5月18日、アジア太平洋経済協力会議(APEC)貿易相会合の閉幕後、共同記者会見する各国の閣僚たち。前列中央が中国の高虎城商務相、2列目左端が茂木(もてぎ)敏充経済産業相。2人は前日に会談し、高氏は「日本との経済関係を重視しており、協力を発展させたい」と述べた=2014年、中国・山東省青島市(共同)【拡大】
【国際情勢分析】
日本の尖閣諸島(沖縄県石垣市)国有化や安倍晋三首相(59)の靖国神社参拝などに反発していた中国が、政治問題と経済協力など民間交流を切り離して対日関係の改善を狙う「政経分離」の戦術を鮮明にし始めた。

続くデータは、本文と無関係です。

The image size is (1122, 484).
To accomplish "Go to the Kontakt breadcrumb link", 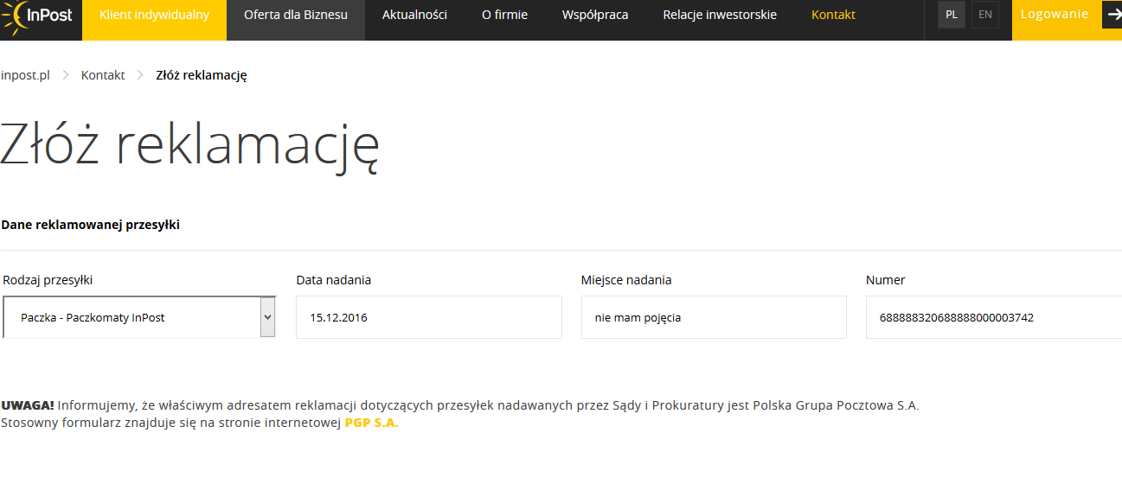I will coord(103,75).
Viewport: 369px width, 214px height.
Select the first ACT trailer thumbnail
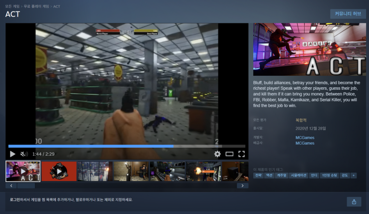pyautogui.click(x=23, y=171)
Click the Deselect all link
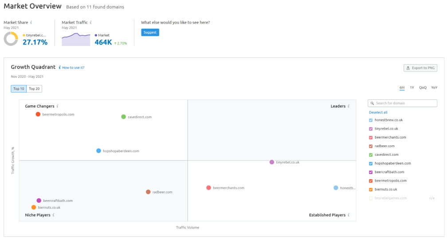The image size is (448, 240). [x=378, y=112]
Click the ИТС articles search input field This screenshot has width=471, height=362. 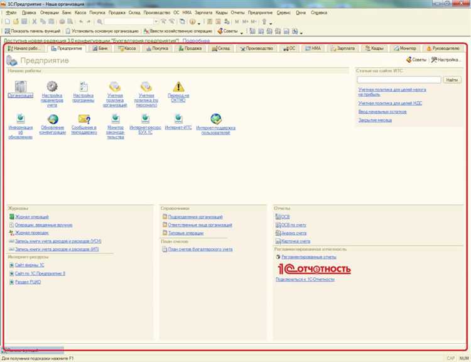[399, 80]
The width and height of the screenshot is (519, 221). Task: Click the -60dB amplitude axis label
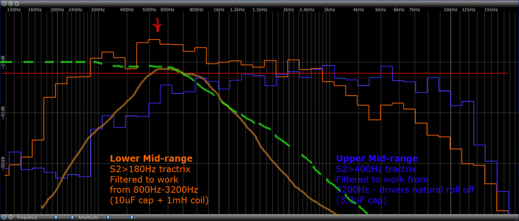click(3, 164)
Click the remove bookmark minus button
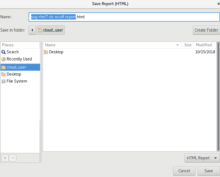 [13, 158]
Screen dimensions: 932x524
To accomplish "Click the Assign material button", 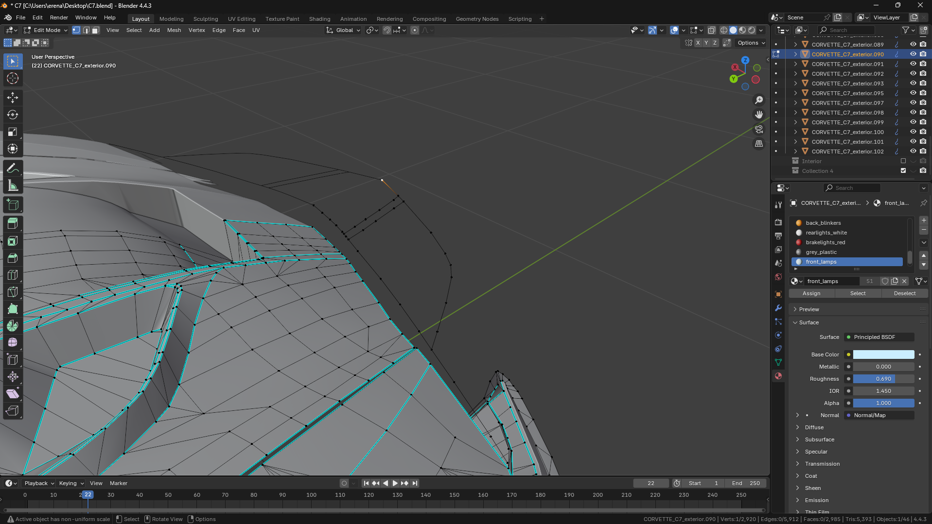I will pyautogui.click(x=811, y=293).
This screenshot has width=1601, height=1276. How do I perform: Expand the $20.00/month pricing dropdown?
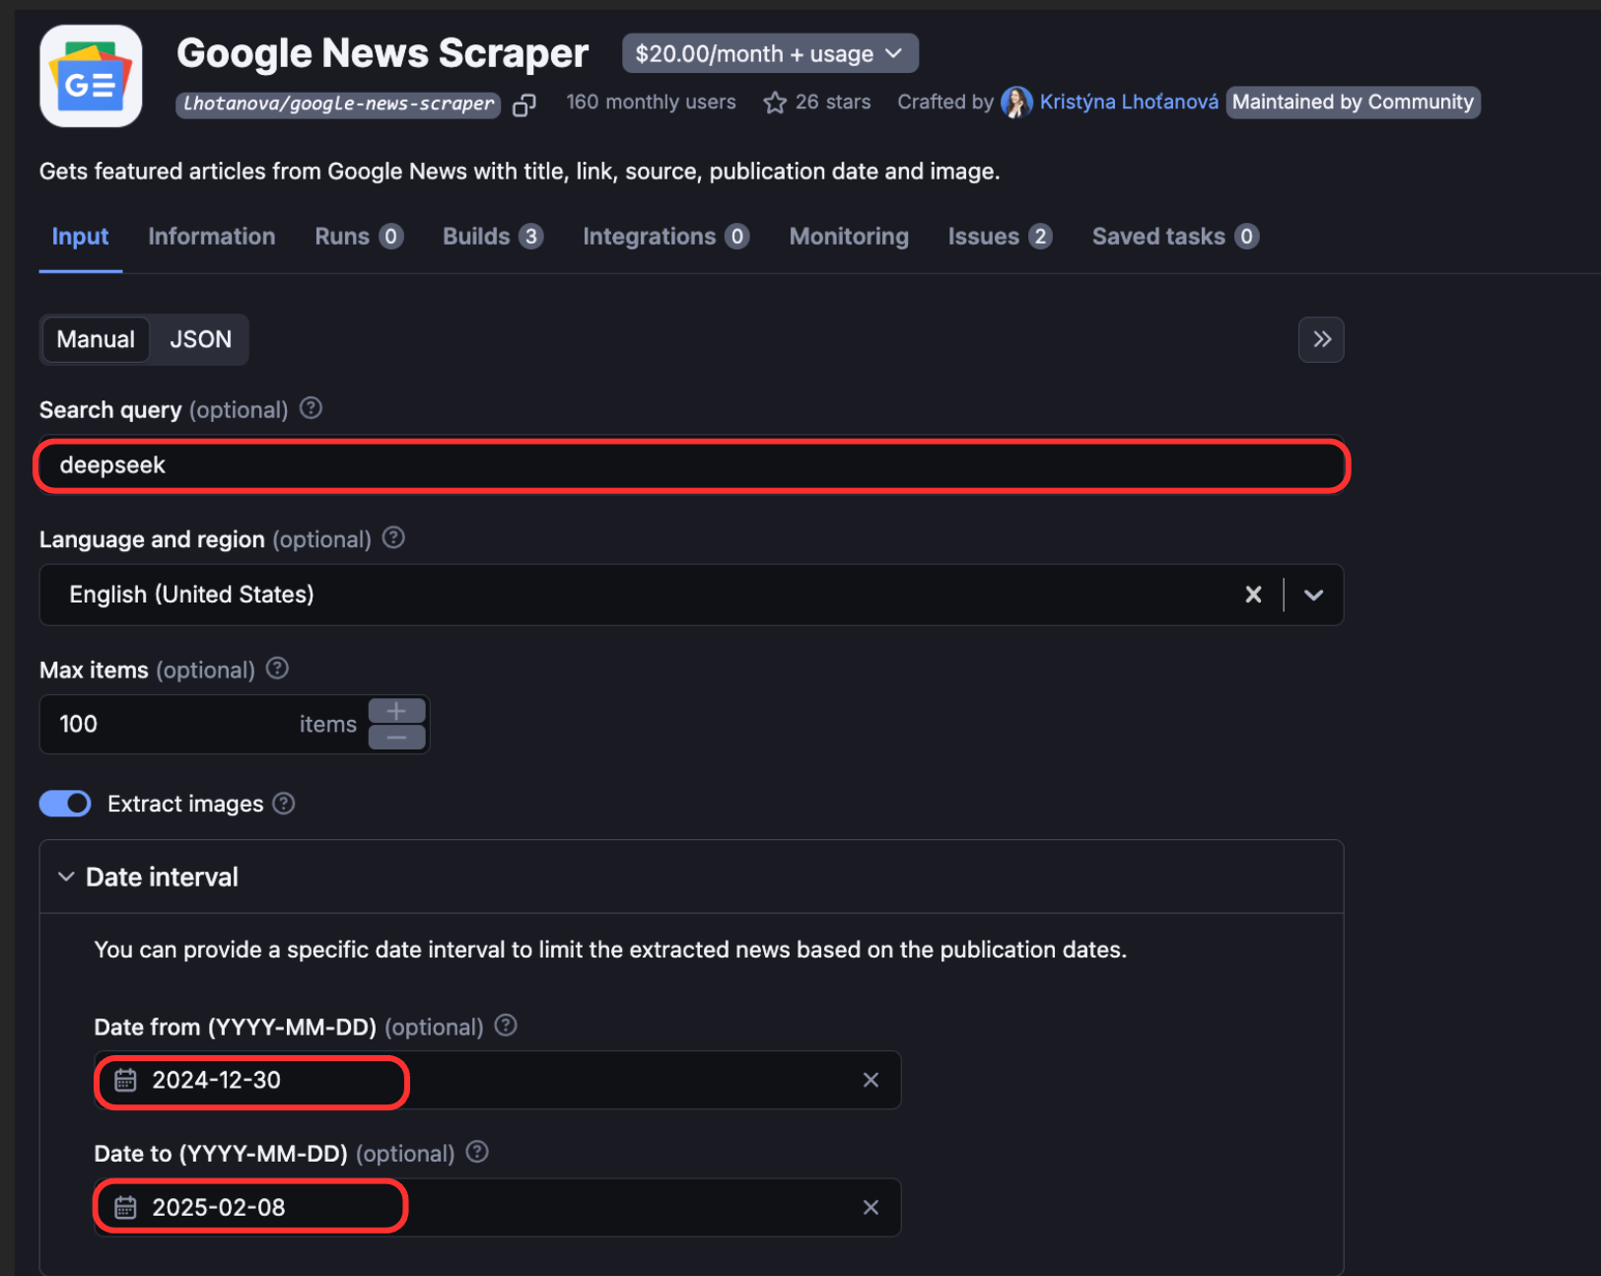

中国の高虎城(こう・こじょう)商務相(62)が5月17日、山東省青島市で開かれたアジア太平洋経済協力会議(APEC)貿易担当閣僚会合に出席した茂木敏充経済産業相(58)との会談に応じて、「日本との経済関係を重視し、関係安定と発展を望む」と述べたからだ。
にじむ「危機感」
昨年(2013年)12月の安倍首相の靖国参拝後、中国は5カ月近く日本の閣僚との会談には応じてこなかった。高商務相は、中国が主権を主張する尖閣問題では一歩も引かないとの原則を示しながらも、経済では関係打開の糸口を探る姿勢をみせた。
習近正政権が現段階で取りうる最大限の譲歩策を示したと受け止められる。